El 11 de mayo de 1873, los campos de Cuba presenciaron uno de las episodios más dolorosos de su historia. En pleno fragor de la Guerra de los Diez Años, una bala segó la vida del Mayor General Ignacio Agramonte y Loynaz, uno de los más notables líderes del efervescente movimiento independentista antillano.
Ocurrió en el potrero de Jimaguayú, al suroeste de su natal Puerto Príncipe, cuando intentaba socavar la caballería de una poderosa columna española.
La astucia del enemigo, la diferencia numérica entre las fuerzas y la espesura del terreno conspiraron contra el coloso camagüeyano, quien fue sorprendido en sus apenas 32 años en pleno acto de combate. Agramonte no solo fue un brillante militar, sino también un jurista de formación rigurosa.
Nacido el 23 de diciembre de 1840 en el seno de una familia ilustrada, se educó en La Habana y Barcelona y fue en la casa de altos estudios capitalina, donde se graduó en Derecho Civil y Canónico.
Su carrera como abogado y juez de paz parecía prometerle una vida acomodada, pero el estallido libertario de 1868 le auguró otro destino. Desde el alzamiento de Las Clavellinas hasta su firme postura en la Reunión de Minas, Agramonte dejó claro que su compromiso con la causa patria era absoluto e inquebrantable: la libertad de Cuba debía ganarse, sin dudas, a fuerza de machete y de fuego.
En abril de 1869, durante la Asamblea Constituyente de Guáimaro, redactó junto a Antonio Zambrana la primera Constitución de la República en Armas. Fue elegido secretario de la Cámara de Representantes, aunque no tardó en renunciar para abrazar de lleno la lucha armada.
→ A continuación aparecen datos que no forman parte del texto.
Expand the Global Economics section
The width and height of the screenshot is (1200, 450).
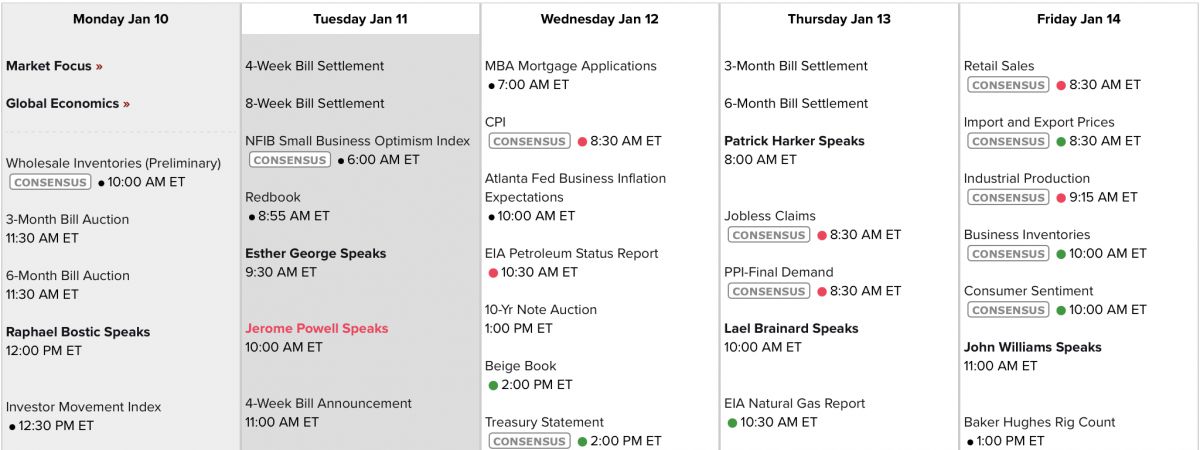click(x=68, y=104)
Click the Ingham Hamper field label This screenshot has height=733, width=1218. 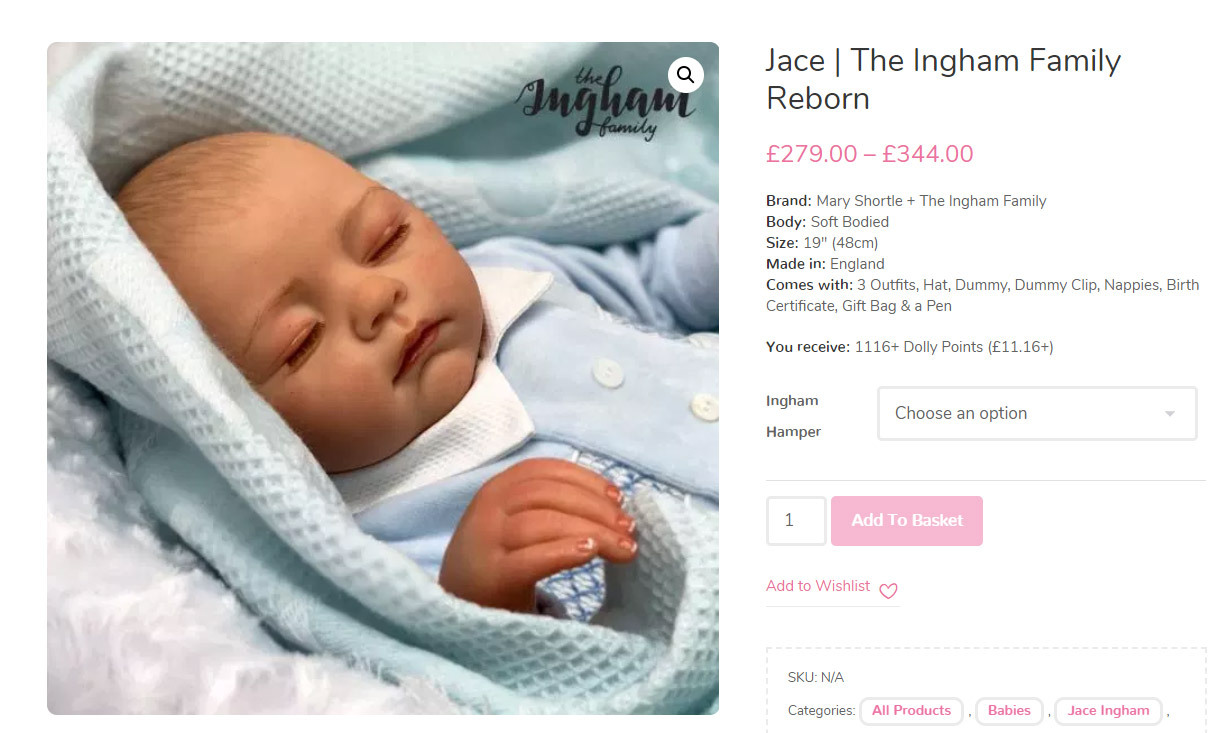pos(794,416)
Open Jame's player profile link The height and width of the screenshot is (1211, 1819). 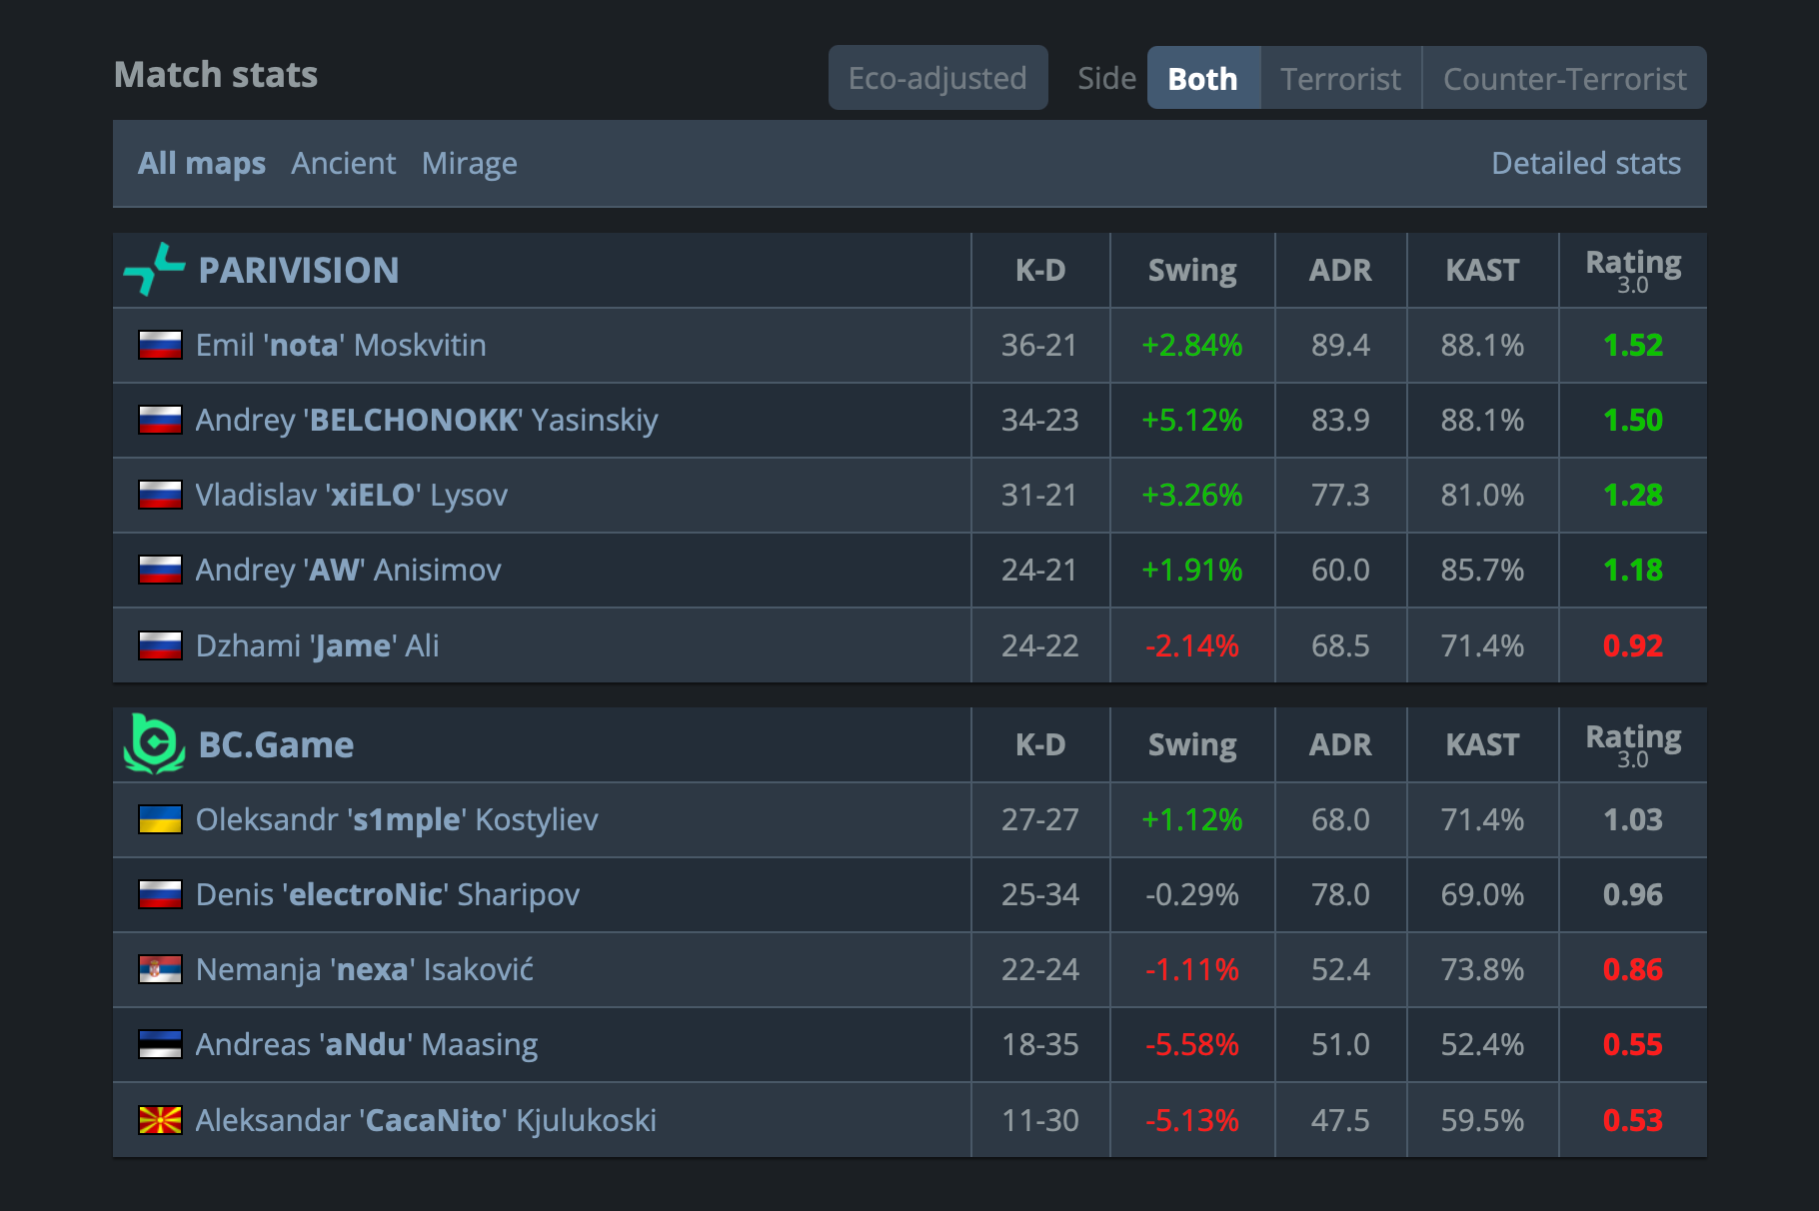tap(317, 646)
En el campo de batalla, su genio táctico y su arrojo se revelaron en acciones como Ceja de Altagracia, La Llanada y Sabana Nueva, magnificando su legendario bregar insurgente entre sus contemporáneos y legando a la posteridad una imperecedera huella en la historia militar de la nación.
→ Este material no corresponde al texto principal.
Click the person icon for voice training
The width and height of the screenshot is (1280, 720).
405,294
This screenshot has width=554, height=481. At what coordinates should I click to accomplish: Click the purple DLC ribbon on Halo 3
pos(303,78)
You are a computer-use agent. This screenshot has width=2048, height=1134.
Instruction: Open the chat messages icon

El combate de Minas de Juan Rodríguez, en enero de 1870, marcó otro hito bajo su mando, infligiendo más de 200 bajas al enemigo. Pero ese año también trajo duras pruebas personales. Las tropas españolas capturaron a su esposa Amalia Simoni y al hijo de ambos, Ernesto, justo en el primer cumpleaños del pequeño.
La dignidad de Amalia, quien rechazó escribir a su esposo para pedirle la rendición, fue un testimonio del temple de quienes acompañaron a los patriotas no solo en el monte, sino también en el alma.
La hazaña que más refulge en su historial es el audaz rescate del brigadier Julio Sanguily, el 8 de octubre de 1871. Con poco más de una treintena de jinetes, Agramonte enfrentó a un enemigo tres veces superior en número.
La operación fue un éxito rotundo que salvó al segundo jefe del Ejército Libertador de caer en manos españolas y demostró la superioridad de la caballería camagüeyana, a la que el Mayor elevó a niveles hercúleos. Hasta el día de su caída, Agramonte encabezó con admirable denuedo un sinfín de contiendas a lo largo de la geografía camagüeyana.
Aunque efímera la existencia del beato “diamante con alma de beso”, su entereza ejemplar persiste como llama viva en el corazón de un pueblo que, con honda gratitud, le venera.
Su vida no fue solo un memorable capítulo de nuestra historia: fue un credo de coraje y decoro que nos convoca, aún hoy, a no claudicar jamás ante la injusticia, y a defender la libertad con la misma pasión ardiente con que él, hasta su último aliento, la profesó.